Unfortunately, the complexity and variability inherent in social phenomena, like obesity,  suicide and crime, make it challenging to establish social laws with the same degree of certainty as physical laws. Changing social conditions and the difficulty in isolating specific influences contribute to this complexity. Despite these challenges, Quetelet laid the foundation for the quantitative study of social life.

Book fragment 'Sur l'homme et le développement ses facultés', p. 8-13:

"The consistency with which the same crimes are committed annually in the same order and yield the same proportions of punishments is one of the most remarkable facts that court statistics reveal. (...) We can predict in advance how many individuals will stain their hands with the blood of their fellow humans, how many counterfeiters there will be, and how many poisoners, almost in the same way we can predict the births and deaths that will occur. Society carries within itself the seeds of all crimes that will be committed, and simultaneously the means necessary for their development. It is, in a sense, society that prepares these crimes, and the perpetrator is merely the instrument that executes them.

 

Each social state presupposes a certain number and order of the resulting offenses as a necessary consequence of its organization. This realization, which might seem discouraging at first glance, is instead comforting upon closer examination because it shows the possibility of improving people by modifying their institutions, habits, and, in general, everything that affects their way of being. Essentially, it presents us with an extension of a law well known to all philosophers concerned with society in its physical relationships: as long as the same causes exist, we must expect the return of the same effects. What might have led us to believe this was not the case with moral phenomena is the excessive influence always generally attributed to humans in all matters concerning their actions. A remarkable fact in the history of science is that the more enlightenment develops, the more we have seen the power attributed to humans shrink—a speck of dust floating unnoticed in space, an earthquake, or a flood is enough to wipe out an entire people or destroy the work of twenty centuries in an instant. Conversely, when humans seem more surrendered to their actions, we see them paying a regular tribute to nature in births and deaths each year. (...)

 

By observing the masses, moral phenomena thus seem to fall within the order of physical phenomena, leading us to accept as a fundamental principle in this kind of research that the larger the number of individuals we observe, the more individual peculiarities, both physical and moral, fade, and the series of general facts that sustain and maintain society prevail.

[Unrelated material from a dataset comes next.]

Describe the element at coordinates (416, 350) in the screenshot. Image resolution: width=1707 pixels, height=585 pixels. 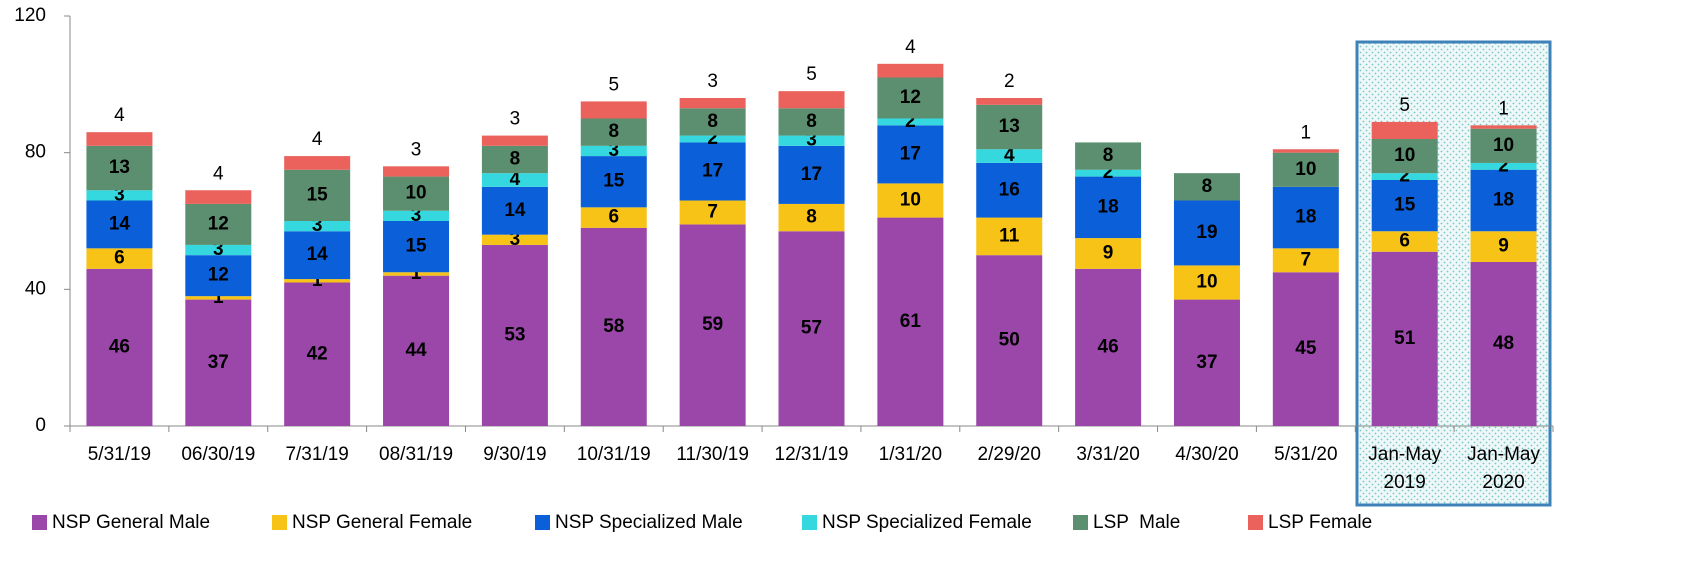
I see `value-label: 44` at that location.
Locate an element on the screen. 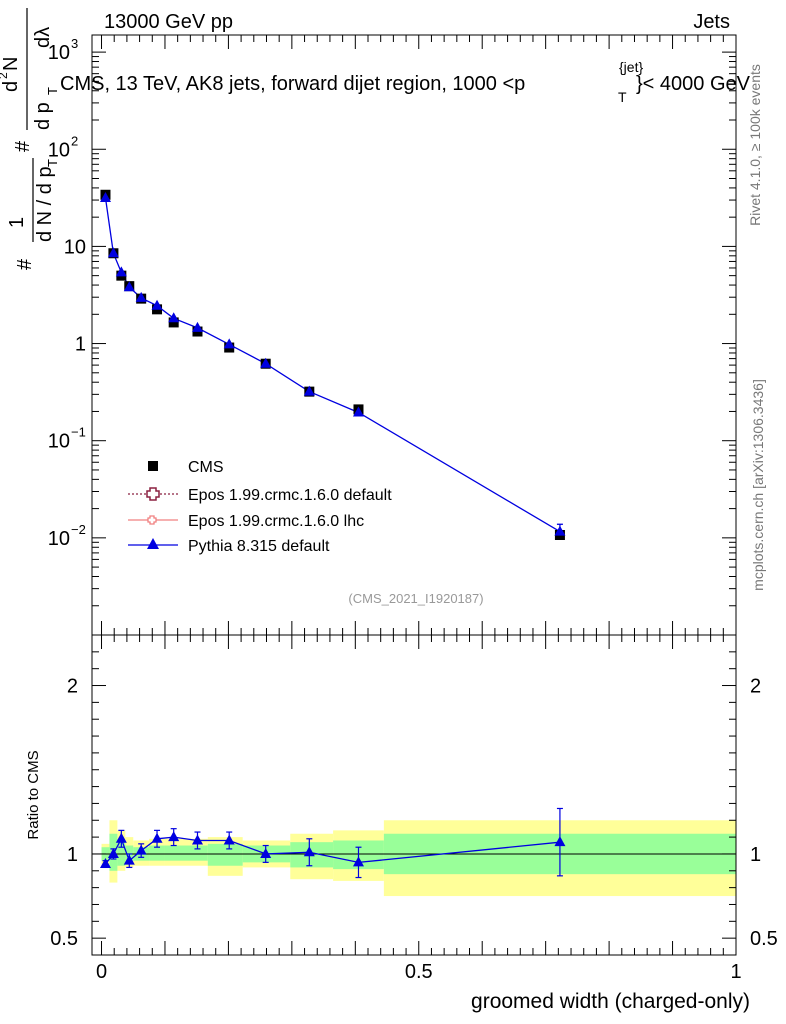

It is only a few [people], endowed with superior genius, who can bring about a perceptible action on the social system; and even then, this action often takes a long time to fully manifest its effects.

 

If the changing action of humans were immediately transmitted to the social system, any form of prediction would be impossible, and we would search in vain for lessons in the past for the future. But this is not the case: when active causes have been able to establish themselves, they exert a noticeable action long after we have attempted to combat and destroy them; therefore, we cannot take enough care to highlight them and develop the most effective means to modify them in a useful way. This reaction of humans upon themselves is one of their noblest attributes; it is the most beautiful field in which one's activity can unfold. As a member of the social body, they subject themselves at every moment to the necessity of causes and regularly pay tribute to them; but as a human, using all the energy of their intellectual faculties, they somehow control these causes and modify their effects, striving for a better state."